Some might argue that 4‑C/ID has some features of compartmentalization, fragmentation and the risk of transfer paradox: Supportive and just-in-time information may be introduced in the form of brief lectures, readings or exercises distinct from learning tasks. The backbone of the curriculum, however, centres on learning tasks. This is distinctly different from lecture-based curricula where learners are left to assemble information from disparate sessions into a whole skill. Part-task practice may also seem to isolate components of the whole skill. The use of part-task practice, however, was minimized in our curriculum. When we did utilize it, we always introduced it in the context of the whole task first to provide appropriate context.
To date, the 4‑C/ID model has not been widely implemented in medical education, despite articles that highlight the benefits of whole task learning [6, 8, 17, 18]. Based on our experience, we hypothesize that this lack of adaptation may be multi-factorial: 1) The 4‑C/ID model as currently presented in the literature may be difficult for busy clinician educators to comprehend and apply. The model appears complex when presented in diagrams [6, 7], and may be better understood when concrete examples within medical education are provided. In the words of a member of the development team, ‘When you read about it, you don’t get it. When you sit down with an example applicable to the field you work in and work through it, you get it.’ Ultimately, the fundamental concepts are straightforward: Create curricula comprised of whole learning tasks, sequenced simple-to-complex and scaffold the experience using supportive information, just-in-time information and part-task practice.
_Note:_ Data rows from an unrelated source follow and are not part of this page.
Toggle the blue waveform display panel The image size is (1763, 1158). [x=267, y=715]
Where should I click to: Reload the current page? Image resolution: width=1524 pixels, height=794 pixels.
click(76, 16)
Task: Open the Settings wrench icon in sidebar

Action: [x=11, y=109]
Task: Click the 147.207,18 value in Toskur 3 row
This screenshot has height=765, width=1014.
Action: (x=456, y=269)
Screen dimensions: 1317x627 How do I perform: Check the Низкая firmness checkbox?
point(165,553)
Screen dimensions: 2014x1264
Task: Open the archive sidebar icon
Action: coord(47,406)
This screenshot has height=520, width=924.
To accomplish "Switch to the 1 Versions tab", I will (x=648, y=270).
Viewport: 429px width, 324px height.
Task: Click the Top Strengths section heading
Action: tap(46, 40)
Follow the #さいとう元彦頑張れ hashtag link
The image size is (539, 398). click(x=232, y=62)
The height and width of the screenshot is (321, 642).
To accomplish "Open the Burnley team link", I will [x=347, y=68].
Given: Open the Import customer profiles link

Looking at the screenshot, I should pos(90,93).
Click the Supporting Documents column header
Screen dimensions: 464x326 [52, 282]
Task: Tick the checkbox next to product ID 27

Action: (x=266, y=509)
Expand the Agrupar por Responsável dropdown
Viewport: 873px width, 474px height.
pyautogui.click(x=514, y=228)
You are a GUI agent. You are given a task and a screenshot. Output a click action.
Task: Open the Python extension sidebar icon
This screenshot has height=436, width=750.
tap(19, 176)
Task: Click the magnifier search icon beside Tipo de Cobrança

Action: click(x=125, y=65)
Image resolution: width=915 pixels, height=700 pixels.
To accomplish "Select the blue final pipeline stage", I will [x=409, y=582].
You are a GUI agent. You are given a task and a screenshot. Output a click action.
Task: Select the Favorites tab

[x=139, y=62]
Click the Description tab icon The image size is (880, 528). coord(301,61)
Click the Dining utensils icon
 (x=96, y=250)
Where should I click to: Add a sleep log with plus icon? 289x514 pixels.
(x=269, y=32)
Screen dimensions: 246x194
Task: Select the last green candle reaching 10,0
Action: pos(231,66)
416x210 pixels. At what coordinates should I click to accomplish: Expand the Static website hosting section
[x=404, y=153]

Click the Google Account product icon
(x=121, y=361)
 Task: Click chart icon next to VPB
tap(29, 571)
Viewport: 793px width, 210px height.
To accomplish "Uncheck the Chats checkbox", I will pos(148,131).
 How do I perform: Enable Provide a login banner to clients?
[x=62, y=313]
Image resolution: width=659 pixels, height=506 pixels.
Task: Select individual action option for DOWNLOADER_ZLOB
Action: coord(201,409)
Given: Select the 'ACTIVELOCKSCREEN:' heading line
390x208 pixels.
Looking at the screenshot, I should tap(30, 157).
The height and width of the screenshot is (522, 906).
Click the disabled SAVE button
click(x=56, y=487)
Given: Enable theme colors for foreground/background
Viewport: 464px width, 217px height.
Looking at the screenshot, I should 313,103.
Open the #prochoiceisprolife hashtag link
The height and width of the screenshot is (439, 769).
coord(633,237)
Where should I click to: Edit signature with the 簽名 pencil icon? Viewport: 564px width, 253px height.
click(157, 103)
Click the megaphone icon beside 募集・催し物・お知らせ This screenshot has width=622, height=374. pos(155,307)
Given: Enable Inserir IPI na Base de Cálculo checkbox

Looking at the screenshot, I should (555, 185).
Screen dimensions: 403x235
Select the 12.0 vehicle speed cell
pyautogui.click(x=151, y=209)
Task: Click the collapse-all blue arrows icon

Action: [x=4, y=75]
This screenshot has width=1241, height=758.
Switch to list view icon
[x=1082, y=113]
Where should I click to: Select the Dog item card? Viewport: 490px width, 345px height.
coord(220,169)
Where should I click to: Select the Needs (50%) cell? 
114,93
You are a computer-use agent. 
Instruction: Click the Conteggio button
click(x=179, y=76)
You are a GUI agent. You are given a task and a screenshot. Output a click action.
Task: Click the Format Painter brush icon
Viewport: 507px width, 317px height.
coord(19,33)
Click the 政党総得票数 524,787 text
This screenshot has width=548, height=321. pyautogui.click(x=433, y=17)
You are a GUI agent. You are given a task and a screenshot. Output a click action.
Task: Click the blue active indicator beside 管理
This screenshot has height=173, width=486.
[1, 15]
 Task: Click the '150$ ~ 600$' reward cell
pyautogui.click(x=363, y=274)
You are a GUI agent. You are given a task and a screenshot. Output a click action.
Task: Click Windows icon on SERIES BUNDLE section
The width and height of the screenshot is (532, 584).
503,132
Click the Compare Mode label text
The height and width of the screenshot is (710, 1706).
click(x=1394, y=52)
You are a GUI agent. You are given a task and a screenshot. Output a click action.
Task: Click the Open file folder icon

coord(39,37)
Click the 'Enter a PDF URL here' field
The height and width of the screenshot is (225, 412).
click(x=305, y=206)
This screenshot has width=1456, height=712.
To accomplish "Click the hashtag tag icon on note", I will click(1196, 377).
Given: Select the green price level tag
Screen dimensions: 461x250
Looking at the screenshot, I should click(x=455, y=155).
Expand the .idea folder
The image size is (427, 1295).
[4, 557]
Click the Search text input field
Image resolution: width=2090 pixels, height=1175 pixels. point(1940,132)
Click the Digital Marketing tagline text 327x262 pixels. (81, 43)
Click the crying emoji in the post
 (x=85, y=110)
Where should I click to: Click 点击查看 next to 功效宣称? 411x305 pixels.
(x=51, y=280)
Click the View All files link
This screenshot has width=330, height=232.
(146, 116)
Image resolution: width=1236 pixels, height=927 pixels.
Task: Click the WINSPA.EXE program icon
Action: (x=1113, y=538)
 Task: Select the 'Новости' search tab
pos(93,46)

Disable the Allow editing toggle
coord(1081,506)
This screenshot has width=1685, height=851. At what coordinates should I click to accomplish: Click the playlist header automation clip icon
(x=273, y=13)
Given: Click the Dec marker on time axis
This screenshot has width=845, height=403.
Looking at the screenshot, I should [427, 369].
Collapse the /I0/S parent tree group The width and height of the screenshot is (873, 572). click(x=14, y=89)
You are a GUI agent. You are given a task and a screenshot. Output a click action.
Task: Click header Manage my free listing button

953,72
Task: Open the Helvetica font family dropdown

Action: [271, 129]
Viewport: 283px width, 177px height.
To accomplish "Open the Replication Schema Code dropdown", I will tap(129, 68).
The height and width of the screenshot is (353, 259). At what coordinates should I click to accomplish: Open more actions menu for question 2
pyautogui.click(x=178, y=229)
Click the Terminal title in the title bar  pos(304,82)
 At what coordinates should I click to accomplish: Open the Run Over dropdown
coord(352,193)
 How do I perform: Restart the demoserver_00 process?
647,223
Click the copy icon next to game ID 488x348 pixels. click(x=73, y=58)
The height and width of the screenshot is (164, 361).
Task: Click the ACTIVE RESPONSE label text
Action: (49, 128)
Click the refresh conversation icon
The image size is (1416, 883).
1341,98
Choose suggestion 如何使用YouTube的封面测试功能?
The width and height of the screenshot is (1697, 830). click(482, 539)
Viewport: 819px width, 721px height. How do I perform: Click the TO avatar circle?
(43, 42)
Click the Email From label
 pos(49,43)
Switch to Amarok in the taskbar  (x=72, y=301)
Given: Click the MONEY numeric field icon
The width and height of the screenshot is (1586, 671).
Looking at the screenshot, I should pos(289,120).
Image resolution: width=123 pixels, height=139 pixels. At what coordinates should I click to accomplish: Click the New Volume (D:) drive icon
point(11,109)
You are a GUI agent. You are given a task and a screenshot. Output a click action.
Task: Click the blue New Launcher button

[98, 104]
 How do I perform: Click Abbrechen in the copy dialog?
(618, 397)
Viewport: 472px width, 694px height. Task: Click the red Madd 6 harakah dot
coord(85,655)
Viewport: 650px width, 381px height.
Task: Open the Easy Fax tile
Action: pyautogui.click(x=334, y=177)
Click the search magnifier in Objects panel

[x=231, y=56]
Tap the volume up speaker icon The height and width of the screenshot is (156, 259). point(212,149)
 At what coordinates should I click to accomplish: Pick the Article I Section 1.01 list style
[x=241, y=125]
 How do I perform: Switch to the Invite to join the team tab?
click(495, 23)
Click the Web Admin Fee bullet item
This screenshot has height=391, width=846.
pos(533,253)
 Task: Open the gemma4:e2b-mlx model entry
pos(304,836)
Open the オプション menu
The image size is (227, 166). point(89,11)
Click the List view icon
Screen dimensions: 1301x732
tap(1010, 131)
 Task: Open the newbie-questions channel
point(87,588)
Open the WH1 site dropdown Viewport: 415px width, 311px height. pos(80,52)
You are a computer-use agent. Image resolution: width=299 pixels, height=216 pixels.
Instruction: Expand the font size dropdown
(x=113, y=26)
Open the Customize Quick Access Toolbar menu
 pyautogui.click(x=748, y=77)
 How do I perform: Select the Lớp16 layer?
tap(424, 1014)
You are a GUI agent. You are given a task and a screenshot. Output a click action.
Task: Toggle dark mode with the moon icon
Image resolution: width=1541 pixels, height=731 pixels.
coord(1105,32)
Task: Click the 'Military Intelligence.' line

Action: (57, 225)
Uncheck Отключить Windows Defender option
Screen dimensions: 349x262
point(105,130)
If more emphasis were placed on these core and simple to understand principles, perhaps the model would be adapted more broadly. 2) Use of the 4‑C/ID model to teach case presentations challenges educators to depart from traditional teaching of constituent parts towards a whole task approach to foster complex skill development. For implementation to be successful, faculty must understand why whole task approaches are more beneficial to learning. This requires faculty development.
In this paper, we attempt to make the 4‑C/ID model more broadly accessible to medical educators: We present an entire case presentation curriculum outline, with a significant level of detail supported by multiple concrete examples. Such specifics may assist educators considering using the model, not only to implement a case presentation curriculum, but also to design curricula for other complex tasks. We outline a few important steps early in the design process that have not been robustly described elsewhere: The first step involves a collaborative brainstorming session in which instructional designers gather key stakeholders together to identify all aspects of a skill that make it ‘complex.’ The second step involves organizing this brainstorm into a manageable set of themes. Once themes are identified, task class descriptions are developed that address each theme in a developmental manner (online Supplementary Tab. 1–4). This is a replicable process that can be applied to instructional design for other complex skills.